186 Millionen Euro müssen noch eingespart werden
Trotz dieser unerwarteten Zuwendung, trotz Sparmaßnahmen und neuer Kredite klafft im Haushalt für 2025 noch eine Lücke von 186 Millionen Euro. Das Geld müssen die Ministerien zusätzlich einsparen. „Das wird kein Spaziergang, denn die Budgets sind ja ohnehin schon enger als in den vergangenen Jahren“, sagte Schneider.

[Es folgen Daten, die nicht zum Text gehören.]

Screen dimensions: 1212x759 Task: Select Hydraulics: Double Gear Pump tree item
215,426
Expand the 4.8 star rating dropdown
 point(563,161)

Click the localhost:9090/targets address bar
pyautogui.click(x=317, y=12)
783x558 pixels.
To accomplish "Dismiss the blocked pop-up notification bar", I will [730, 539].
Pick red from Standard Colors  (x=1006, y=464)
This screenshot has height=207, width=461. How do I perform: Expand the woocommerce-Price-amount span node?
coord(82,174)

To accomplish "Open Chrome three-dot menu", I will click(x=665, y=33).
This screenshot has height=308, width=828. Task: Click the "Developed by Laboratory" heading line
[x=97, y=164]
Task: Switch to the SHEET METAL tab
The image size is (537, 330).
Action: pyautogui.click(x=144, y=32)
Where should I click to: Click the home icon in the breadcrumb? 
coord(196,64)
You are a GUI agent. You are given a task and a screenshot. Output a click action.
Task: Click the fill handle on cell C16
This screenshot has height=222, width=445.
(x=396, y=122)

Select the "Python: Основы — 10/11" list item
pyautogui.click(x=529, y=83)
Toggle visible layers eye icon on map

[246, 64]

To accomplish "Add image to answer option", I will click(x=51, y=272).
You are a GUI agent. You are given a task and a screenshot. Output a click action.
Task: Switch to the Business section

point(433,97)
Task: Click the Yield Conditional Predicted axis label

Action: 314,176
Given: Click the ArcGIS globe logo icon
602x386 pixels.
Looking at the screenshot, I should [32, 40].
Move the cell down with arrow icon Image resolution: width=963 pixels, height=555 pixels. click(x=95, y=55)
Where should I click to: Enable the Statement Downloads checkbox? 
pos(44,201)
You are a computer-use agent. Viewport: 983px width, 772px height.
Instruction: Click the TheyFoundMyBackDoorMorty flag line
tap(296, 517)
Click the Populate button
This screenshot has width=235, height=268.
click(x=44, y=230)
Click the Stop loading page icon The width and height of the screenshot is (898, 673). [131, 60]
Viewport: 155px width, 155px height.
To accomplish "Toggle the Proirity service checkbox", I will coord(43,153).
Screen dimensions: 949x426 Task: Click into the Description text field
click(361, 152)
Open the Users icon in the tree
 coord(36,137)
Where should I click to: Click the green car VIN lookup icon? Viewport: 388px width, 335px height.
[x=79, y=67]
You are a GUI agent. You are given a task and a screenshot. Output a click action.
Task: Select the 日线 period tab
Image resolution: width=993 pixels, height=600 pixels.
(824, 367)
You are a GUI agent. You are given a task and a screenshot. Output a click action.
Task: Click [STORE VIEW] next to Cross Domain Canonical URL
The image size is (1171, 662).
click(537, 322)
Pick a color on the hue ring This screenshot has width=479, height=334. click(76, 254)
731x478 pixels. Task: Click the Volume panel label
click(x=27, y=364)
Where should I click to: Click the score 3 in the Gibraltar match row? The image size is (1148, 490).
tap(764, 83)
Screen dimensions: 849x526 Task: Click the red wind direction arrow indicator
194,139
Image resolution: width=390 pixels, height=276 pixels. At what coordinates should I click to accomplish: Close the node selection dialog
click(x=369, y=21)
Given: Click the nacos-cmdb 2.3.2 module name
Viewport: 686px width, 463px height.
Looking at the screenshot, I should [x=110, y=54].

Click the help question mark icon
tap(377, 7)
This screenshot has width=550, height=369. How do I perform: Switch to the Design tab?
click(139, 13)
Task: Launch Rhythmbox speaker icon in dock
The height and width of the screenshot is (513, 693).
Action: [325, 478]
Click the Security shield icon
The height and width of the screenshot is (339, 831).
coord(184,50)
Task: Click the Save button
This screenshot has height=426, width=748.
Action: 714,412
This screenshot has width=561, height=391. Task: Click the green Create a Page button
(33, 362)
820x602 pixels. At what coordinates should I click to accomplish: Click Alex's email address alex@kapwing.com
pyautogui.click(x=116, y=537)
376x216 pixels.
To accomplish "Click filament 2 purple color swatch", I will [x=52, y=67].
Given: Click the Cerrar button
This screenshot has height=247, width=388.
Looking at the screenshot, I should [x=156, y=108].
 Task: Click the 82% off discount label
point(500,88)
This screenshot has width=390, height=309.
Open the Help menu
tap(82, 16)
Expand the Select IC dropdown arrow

„Es ist ein Sparhaushalt. Dafür ist niemand von uns in die Politik gegangen, keiner von uns hat mit Sparpaketen Wahlkampf gemacht. Trotzdem macht die aktuelle Haushaltslage diese Entscheidungen notwendig“, sagte der grüne Fraktionschef Lasse Petersdotter. Und sein CDU-Pendant, Tobias Koch, nannte die Lage „ernst, aber nicht hoffnungslos“. Ein finanzieller Kahlschlag sei vermieden worden. „Wir geben mit diesem Sparhaushalt mehr Geld für Bildung aus als jemals zuvor in diesem Land.“
Endgültig beschlossen werden soll der Landeshaushalt für 2025 in zweiter Lesung im Januar.